* _TASK LIST_:
**A)** Output the passage of the Alice Springs trip account that begins at the words "Afterwords our trek" and ends after the words "my eye instantly!", with no changes.
**B)** In the Alice Springs trip account, why does the writer join a guided camping tour instead of starting the Larapinta Trail? Answer in one to three sentences.
**C)** Take the account of the Alice Springs camping tour further, starting right after its final sentence.

I didn't waste any time in hitting the sights upon arriving in Alice Springs.
I had found out while still in Darwin that half of the Larapinta Trail - which I was intending to begin hiking right away on arriving in Alice Springs - had be burnt right out and was still at high risk of wildfires. By the time I arrived in Alice things hadn't changed.
So rather than sit around and wait for the tides to turn on the trail I decided it was time to see some sights and jumped in on a guided Camping tour to Uluru (Ayers Rock), Kings Canyon and Kata Tjuta (The Olgas).
The trip started off with a bang. The morning we were due to leave there was a huge thunder storm which was responsible for starting several fires in and around Alice Springs. Luckily things cleared up as we pulled away from town.
Because of the higher than average rainfall last year, more vegetation has grown across the and around the Red Center, creating high than average fuel for fires. And being the end of the dry season, things were DRY!
We passed miles and miles of blackened, scared land on the trip. Similar, I imagined, to what the Larapinta may look like at that moment.
Afterwords our trek continued back to the top of the canyon and across a long, dome-covered, sandstone plateau, where i spotted a giant Perentie sitting right beside our trail. I'm not sure how the rest of the group missed it, but this huge monitor lizard caught my eye instantly!
One highlight of the tour for me was the amount of knowledge our guide, Karmen, had about bush medicines and wild food. Karmen and i hit it off very early into the trip exchanging tips, stories and experiences in the outback. She was just as eager to hear about how the Canadian wilderness compared to Australia's as I was to learn all I could get out of her on Oz.
The view as we descended back to the bottom of the canyon was breath taking. It, and the whole area we had passed through reminded me of something out of an Indiana Jones movie, or The Mummy. Absolutely amazing country.

* _SOURCE INFORMATION_:

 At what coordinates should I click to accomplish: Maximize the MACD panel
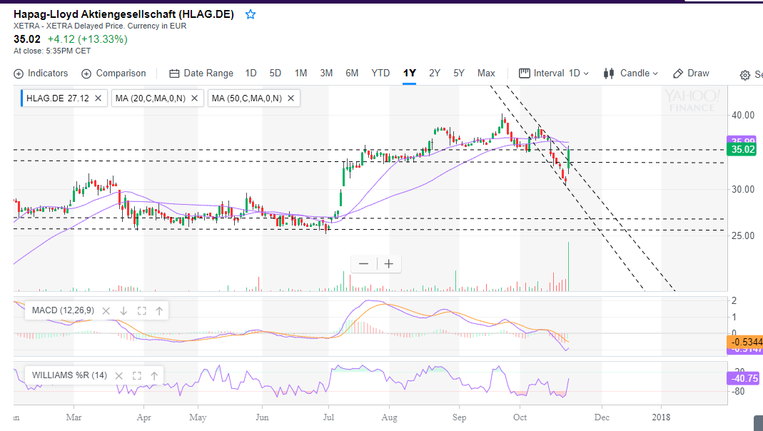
--
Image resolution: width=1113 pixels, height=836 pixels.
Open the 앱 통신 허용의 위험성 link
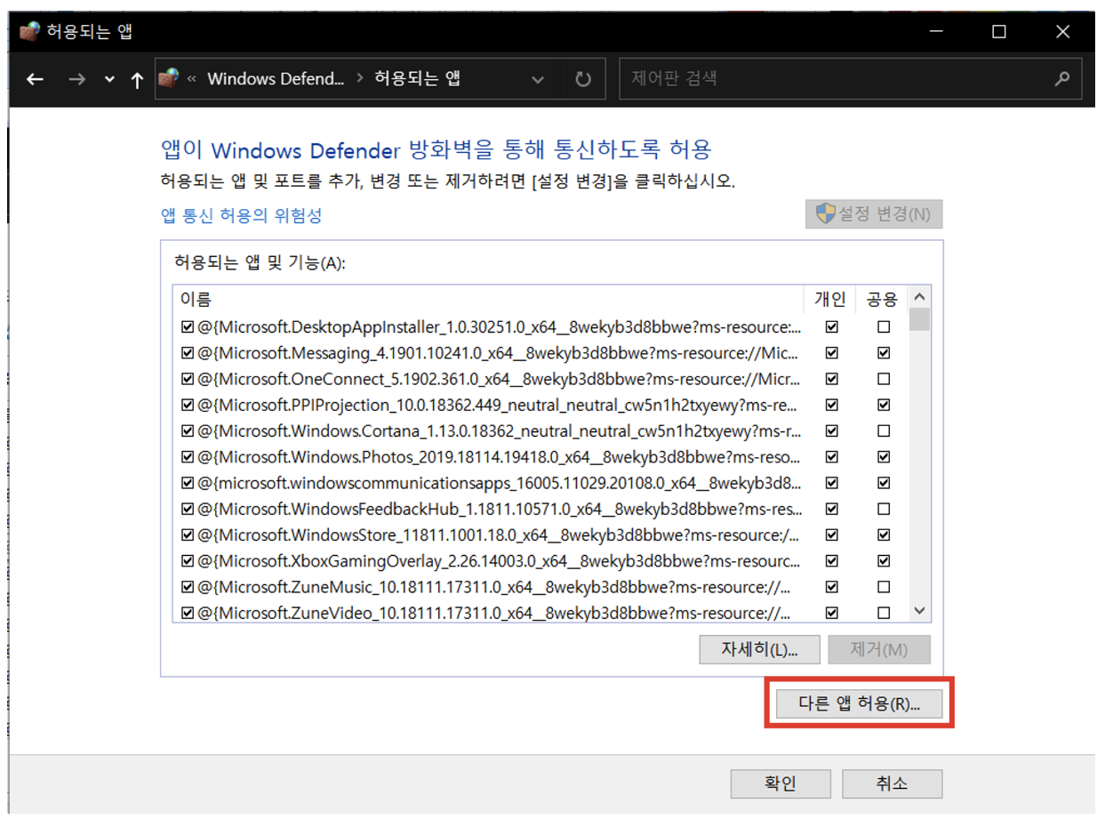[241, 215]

* _ACTIVITY ANSWERS_:
**A)**
Afterwords our trek continued back to the top of the canyon and across a long, dome-covered, sandstone plateau, where i spotted a giant Perentie sitting right beside our trail. I'm not sure how the rest of the group missed it, but this huge monitor lizard caught my eye instantly!

**B)** Half of the Larapinta Trail had been burnt out and was still at high risk of wildfires, and nothing had changed by the time the writer reached Alice Springs. Rather than wait for conditions on the trail to improve, the writer joined a guided camping tour to Uluru, Kings Canyon and Kata Tjuta.

**C)**
We pulled into camp that night just after dark. Our group seemed to all connect very well, very early on. Everyone pitched in and pulled their weight right from the get go, and in only minutes our camp was shaping up nicely. We had a nice big fire rolling, plenty of firewood for the night and the next morning (Following the 3:1 rule - Gather as much wood as you think you need for a night, then triple it), swags rolling out in all directions and dinner as on.
A night under the outback stars, sitting by the fire wasn't a new experience for me by this time - it felt like home. But there was something about being there with new friends, sharing new experiences (and tell tales of many of my past experiences as well) and just being in the moment that was very refreshing, and as exciting as your very first camping trip.
The outback has been very good to me. It has taken me a long way, in what I must admit has been a much safer manor than I had anticipated. For that I am very grateful. And even though I chose the path I did... alone... Aware of the potential danger and anticipation of loneliness, I don't regret the decision, though to be able to share part of that experience, even though only a small fraction, made it all worth while.
As we all tucked in that night after a mighty feast of mince chili and rice over the open fire, kangaroo mice bouncing rigorously throughout our campsite, and the milky way high over head, I couldn't wait to find out what the following days had in store.